Can a gay guy or a lesbian be straight? You bet, but they' re not queer. Can a straight woman or man be queer? Definitely, so long as they're not straight. Does this make sense? Probably not if you're a semantic purist. But if you use your imagination and adopt
Alexander Doty's definition of queerness as "a quality related to any expression that can be marked as contra-, non-, or anti-straight," it all makes perfect sense.
So, then, what is "straight"? For Doty, straightness is not a heterosexual orientation. It is the mainstreaming of a certain type of heterosexual lifestyle as a template for everyone who is, well, "normal" in (American) culture. Straightness is the traditional nuclear family -- suburban, two-car garage, white picket fence -- that conservatives these days feel is threatened by those who lead alternative lifestyles. Anyone who leads an alternative lifestyle, according to Doty, is "queer."

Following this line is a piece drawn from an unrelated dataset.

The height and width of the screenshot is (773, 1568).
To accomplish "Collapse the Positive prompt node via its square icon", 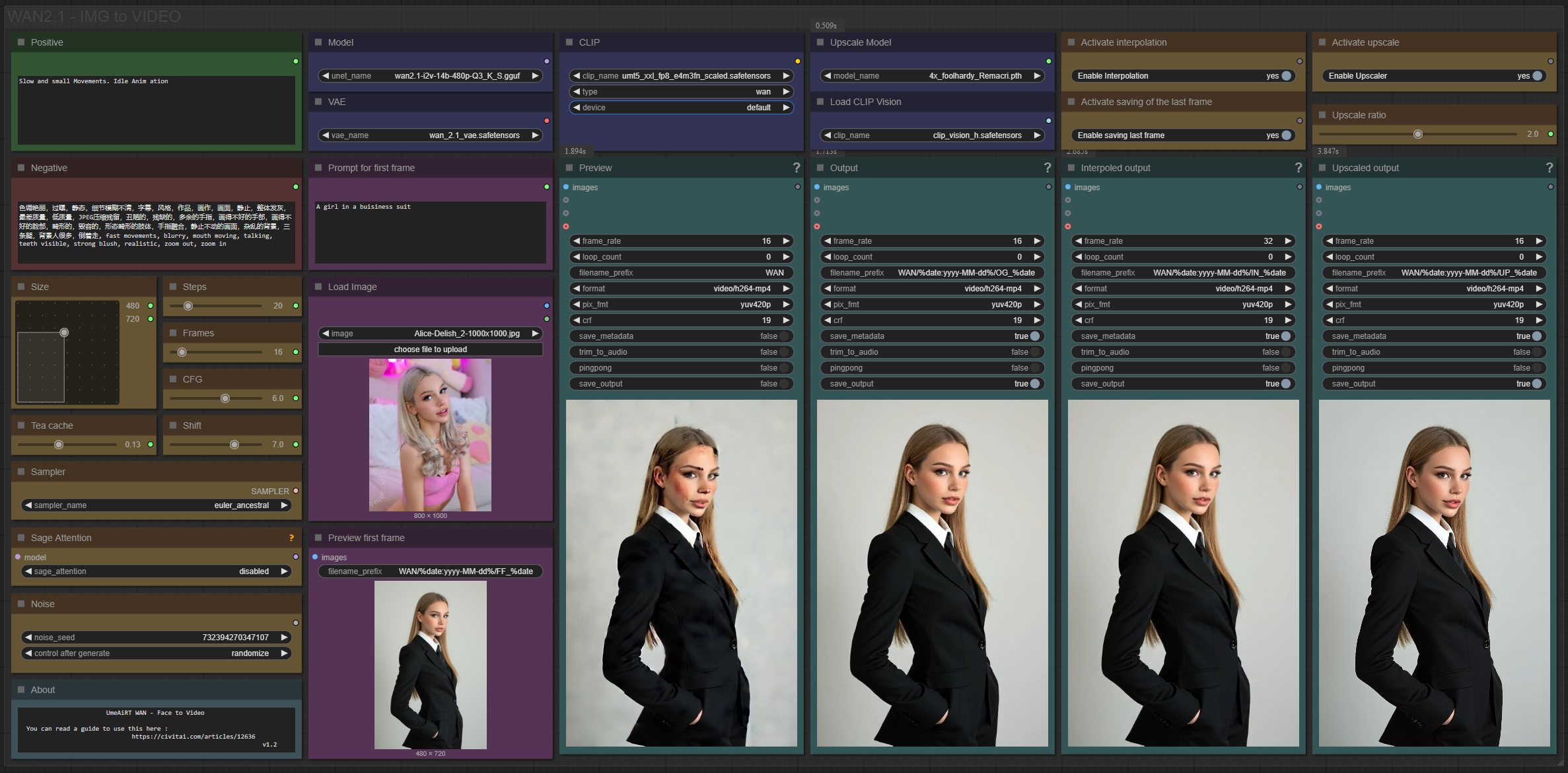I will pyautogui.click(x=21, y=42).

Queerness isn't anything new in American culture. In fact, it's been a subtext to many a mainstream icon.
The Mary Tyler Moore Show, for instance, had a queer narrative in which the female protagonist, while dating a number of men, never showed much inclination to give up her independent lifestyle in order to marry one. Viewers of this show or of shows like
Laverne and Shirley and
The Golden Girls no doubt took pleasure in straight queerness: even "heterocentrist texts can contain queer elements, and basically heterosexual, straight-identifying people can experience queer moments."
Doty draws on Mimi White's study of women-centered sitcoms like
The Golden Girls to construct a category of queerness. This show offers the premise of adult woman living together as an (albeit untraditional) family. Although the characters may be straight and have straight-mainstream lifestyles, "at the same time they validate woman's bonding as a form of social stability, a viable and attractive alternative to the traditional family, and even hint at the possibility of lesbian lifestyles." On a week-to-week basis the show privileges women's relations "over their inadequate, transient dealings with men."
A similarly queer reading can be done of Scott Ridley's
Thelma and Louise, a film that creates "a space of sexual instability that already queerly positioned viewers can connect with in various ways." The same kind of space is invoked by the sitcom
Laverne and Shirley in which "various threats to maintaining Lavern and Shirley as a couple are overcome."
Doty hopes his book's inclusive approach can open up -- reveal, actually -- queer spaces by moving away from the cliched categories of gay, straight, transsexual, et cetera. Probably due to his focus on mainstream pop culture, Doty rarely ventures from his WASPy subject matter. Non-White-Middle-Class queerness is touched on but basically left to the imagination of readers. He also doesn’t make much of the notion – implicit in his thesis -- that gay people who try to adopt a “straight” lifestyle (be married, mortgaged, mainstream) can be labeled straight.